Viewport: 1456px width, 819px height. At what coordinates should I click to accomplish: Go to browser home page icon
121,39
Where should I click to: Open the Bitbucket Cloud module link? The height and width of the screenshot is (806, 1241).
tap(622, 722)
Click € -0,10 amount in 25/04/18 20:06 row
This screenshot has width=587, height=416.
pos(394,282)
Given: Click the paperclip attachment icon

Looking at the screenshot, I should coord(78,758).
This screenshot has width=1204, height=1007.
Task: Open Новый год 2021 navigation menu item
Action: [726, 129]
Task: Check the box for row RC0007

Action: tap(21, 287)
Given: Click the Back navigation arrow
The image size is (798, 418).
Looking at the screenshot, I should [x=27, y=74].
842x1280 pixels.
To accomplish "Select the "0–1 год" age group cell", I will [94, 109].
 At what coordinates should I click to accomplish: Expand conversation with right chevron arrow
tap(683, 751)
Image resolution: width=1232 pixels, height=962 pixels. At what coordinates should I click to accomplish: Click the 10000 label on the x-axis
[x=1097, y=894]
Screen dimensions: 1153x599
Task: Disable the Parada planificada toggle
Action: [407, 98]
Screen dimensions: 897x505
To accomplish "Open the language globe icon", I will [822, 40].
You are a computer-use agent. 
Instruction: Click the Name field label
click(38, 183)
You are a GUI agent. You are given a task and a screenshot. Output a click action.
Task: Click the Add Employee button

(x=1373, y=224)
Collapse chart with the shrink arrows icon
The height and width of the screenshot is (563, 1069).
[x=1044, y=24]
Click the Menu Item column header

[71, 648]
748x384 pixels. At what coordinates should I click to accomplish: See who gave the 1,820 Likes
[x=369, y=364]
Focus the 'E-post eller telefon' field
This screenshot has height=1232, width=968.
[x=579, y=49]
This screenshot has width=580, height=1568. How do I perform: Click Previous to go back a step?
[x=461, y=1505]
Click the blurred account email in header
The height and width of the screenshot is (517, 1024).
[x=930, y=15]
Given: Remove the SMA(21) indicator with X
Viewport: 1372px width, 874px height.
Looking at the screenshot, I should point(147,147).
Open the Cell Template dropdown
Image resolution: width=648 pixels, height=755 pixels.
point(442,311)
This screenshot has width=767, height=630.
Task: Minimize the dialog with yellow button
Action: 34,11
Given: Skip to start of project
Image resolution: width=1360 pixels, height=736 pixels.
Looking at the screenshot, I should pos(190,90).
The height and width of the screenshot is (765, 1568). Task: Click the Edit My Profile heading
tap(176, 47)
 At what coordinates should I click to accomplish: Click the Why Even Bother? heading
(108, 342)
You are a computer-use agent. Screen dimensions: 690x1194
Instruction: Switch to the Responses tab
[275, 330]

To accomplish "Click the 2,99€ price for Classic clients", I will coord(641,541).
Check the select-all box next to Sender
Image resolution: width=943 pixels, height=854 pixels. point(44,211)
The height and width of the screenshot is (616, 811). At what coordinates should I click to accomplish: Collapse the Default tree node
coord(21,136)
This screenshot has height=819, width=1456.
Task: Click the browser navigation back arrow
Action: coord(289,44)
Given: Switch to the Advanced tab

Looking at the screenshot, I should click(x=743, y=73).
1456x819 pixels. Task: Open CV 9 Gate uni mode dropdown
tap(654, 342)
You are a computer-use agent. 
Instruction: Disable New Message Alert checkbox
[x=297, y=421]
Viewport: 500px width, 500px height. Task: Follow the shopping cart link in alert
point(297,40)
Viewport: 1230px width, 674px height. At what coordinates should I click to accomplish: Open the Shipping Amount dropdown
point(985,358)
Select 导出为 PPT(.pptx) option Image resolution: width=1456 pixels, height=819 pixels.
--------
▶ _Exercise directions_
Copy out again, word for word, the stretch of the data from the line containing "Where should I" through the line containing "Looking at the screenshot, I should point(147,147).", with both of those lines included.

▶ _Response_
Where should I click to: Open the Bitbucket Cloud module link? The height and width of the screenshot is (806, 1241).
tap(622, 722)
Click € -0,10 amount in 25/04/18 20:06 row
This screenshot has width=587, height=416.
pos(394,282)
Given: Click the paperclip attachment icon

Looking at the screenshot, I should coord(78,758).
This screenshot has width=1204, height=1007.
Task: Open Новый год 2021 navigation menu item
Action: [726, 129]
Task: Check the box for row RC0007

Action: tap(21, 287)
Given: Click the Back navigation arrow
The image size is (798, 418).
Looking at the screenshot, I should [x=27, y=74].
842x1280 pixels.
To accomplish "Select the "0–1 год" age group cell", I will [94, 109].
 At what coordinates should I click to accomplish: Expand conversation with right chevron arrow
tap(683, 751)
Image resolution: width=1232 pixels, height=962 pixels. At what coordinates should I click to accomplish: Click the 10000 label on the x-axis
[x=1097, y=894]
Screen dimensions: 1153x599
Task: Disable the Parada planificada toggle
Action: [407, 98]
Screen dimensions: 897x505
To accomplish "Open the language globe icon", I will [822, 40].
You are a computer-use agent. 
Instruction: Click the Name field label
click(38, 183)
You are a GUI agent. You are given a task and a screenshot. Output a click action.
Task: Click the Add Employee button

(x=1373, y=224)
Collapse chart with the shrink arrows icon
The height and width of the screenshot is (563, 1069).
[x=1044, y=24]
Click the Menu Item column header

[71, 648]
748x384 pixels. At what coordinates should I click to accomplish: See who gave the 1,820 Likes
[x=369, y=364]
Focus the 'E-post eller telefon' field
This screenshot has height=1232, width=968.
[x=579, y=49]
This screenshot has width=580, height=1568. How do I perform: Click Previous to go back a step?
[x=461, y=1505]
Click the blurred account email in header
The height and width of the screenshot is (517, 1024).
[x=930, y=15]
Given: Remove the SMA(21) indicator with X
Viewport: 1372px width, 874px height.
Looking at the screenshot, I should point(147,147).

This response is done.